AIM OF THE EXERCISE:
Your answer must be the exact lines from the one with "Screen dimensions: 1080x680" to the end of the data, both included, with no pictures.

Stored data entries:
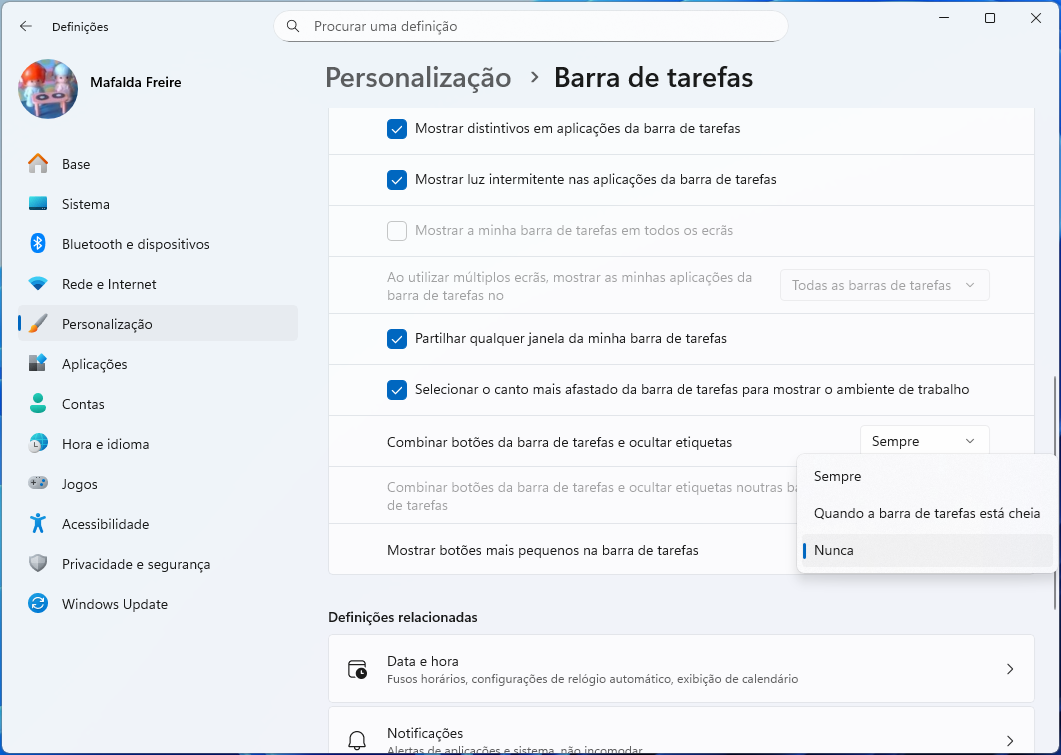
Task: Open the Notificações settings entry
Action: point(680,738)
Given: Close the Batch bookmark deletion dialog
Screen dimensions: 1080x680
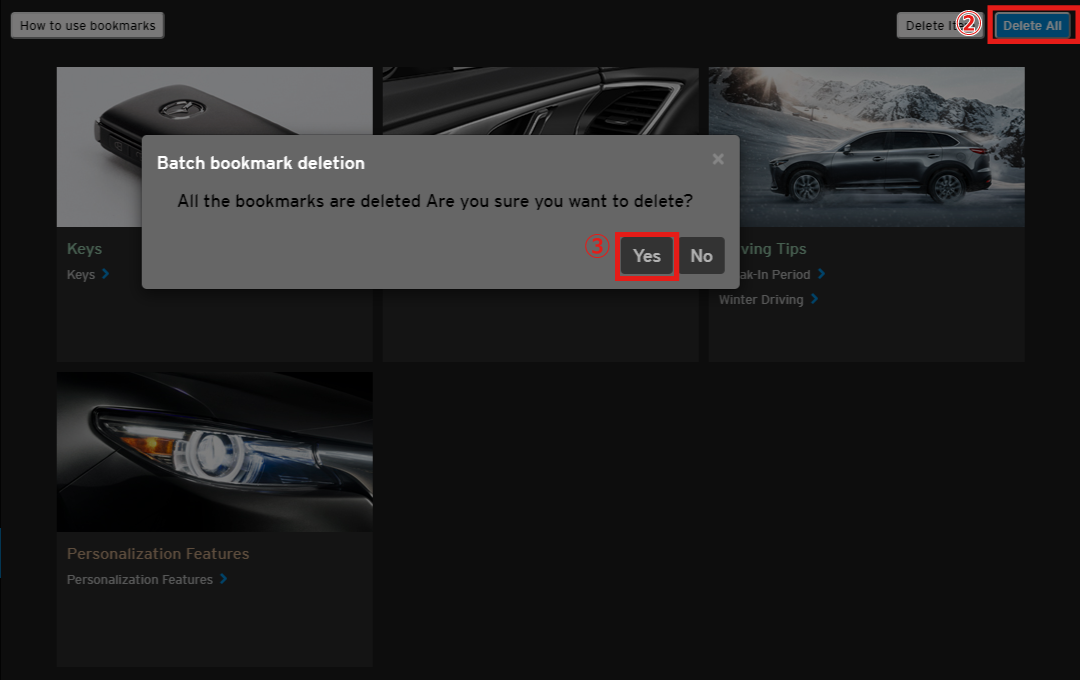Looking at the screenshot, I should tap(718, 159).
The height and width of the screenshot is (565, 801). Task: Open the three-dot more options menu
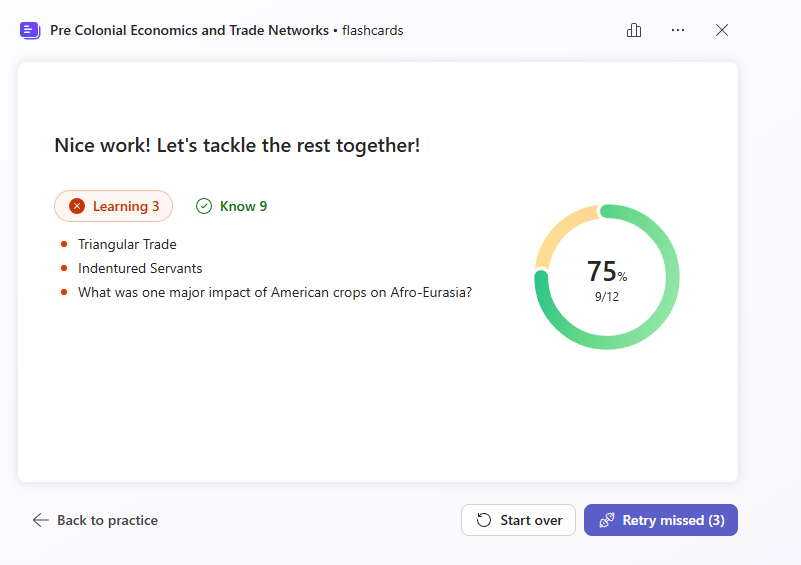[x=678, y=30]
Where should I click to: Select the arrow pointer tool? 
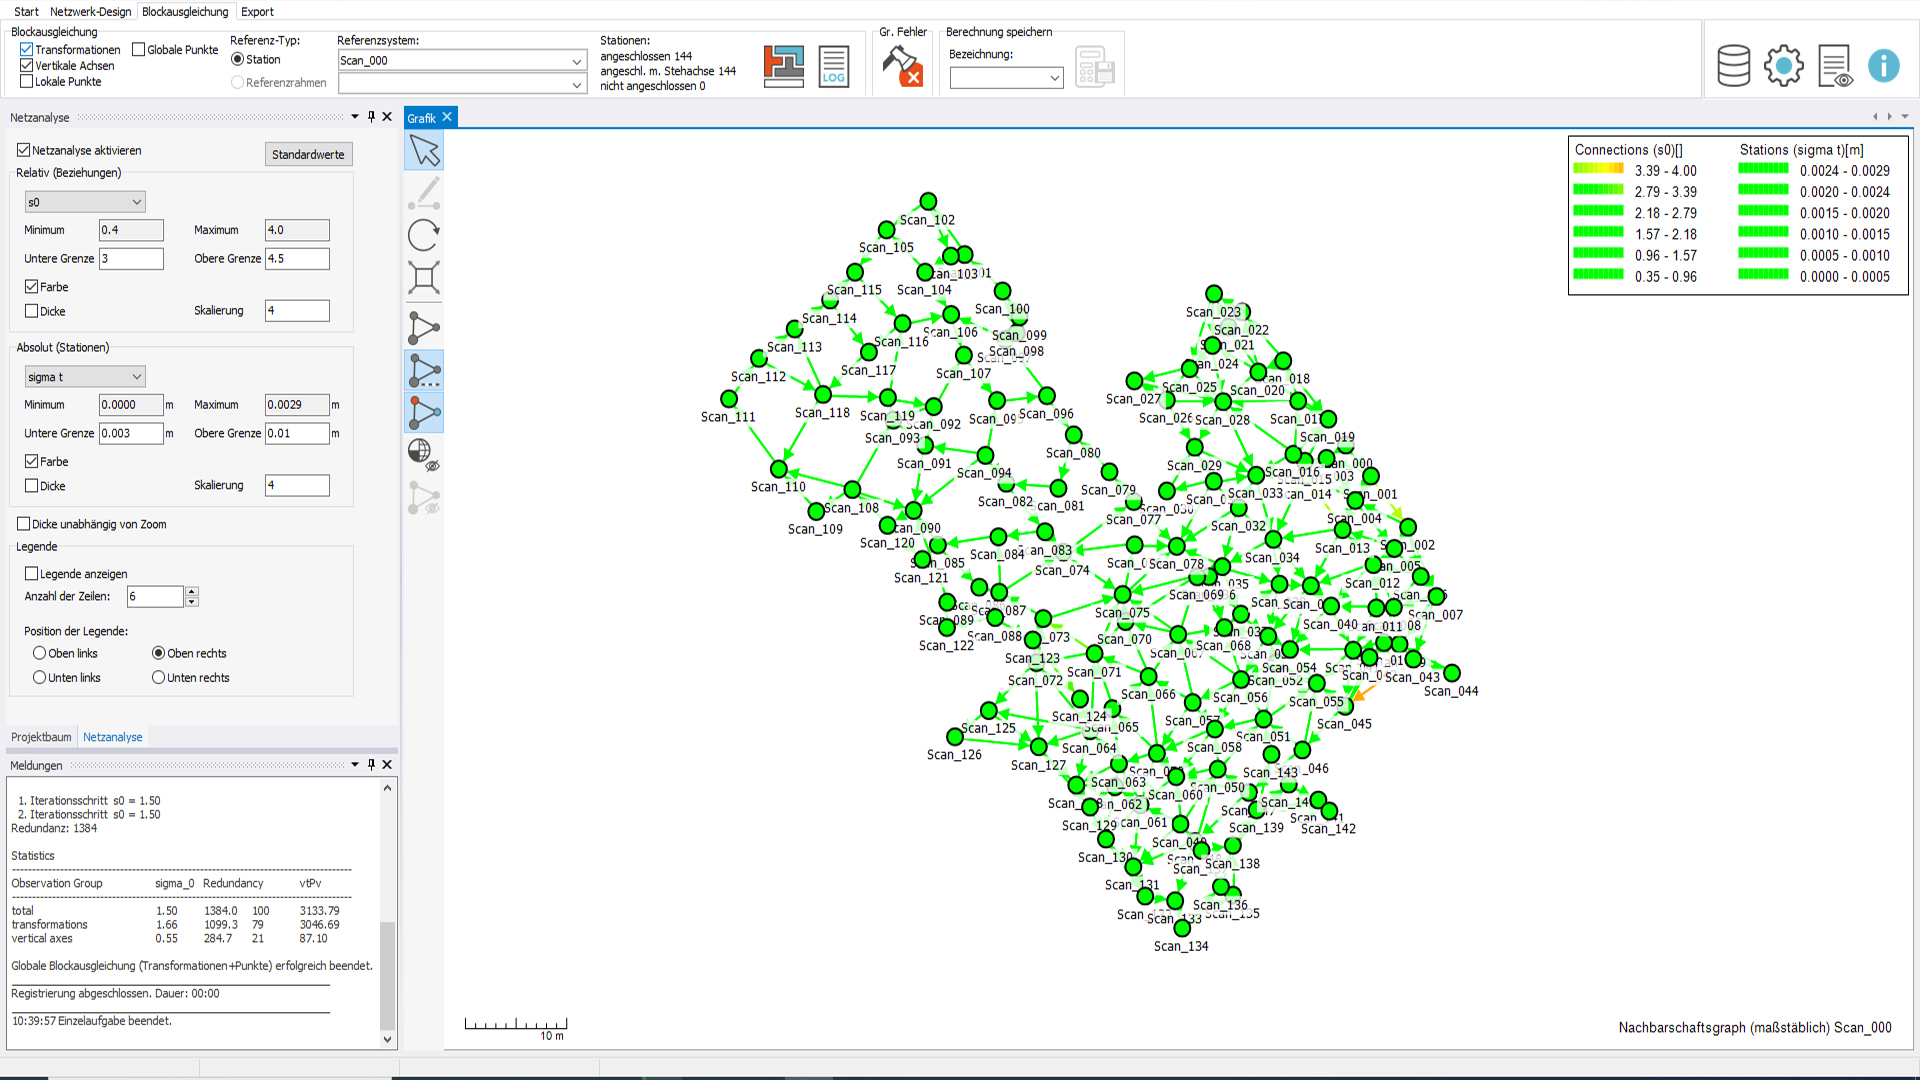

ANSWER SPACE:
Screen dimensions: 1080x680
Looking at the screenshot, I should tap(718, 159).
The height and width of the screenshot is (565, 801). Task: Open the three-dot more options menu
[x=678, y=30]
Where should I click to: Select the arrow pointer tool? 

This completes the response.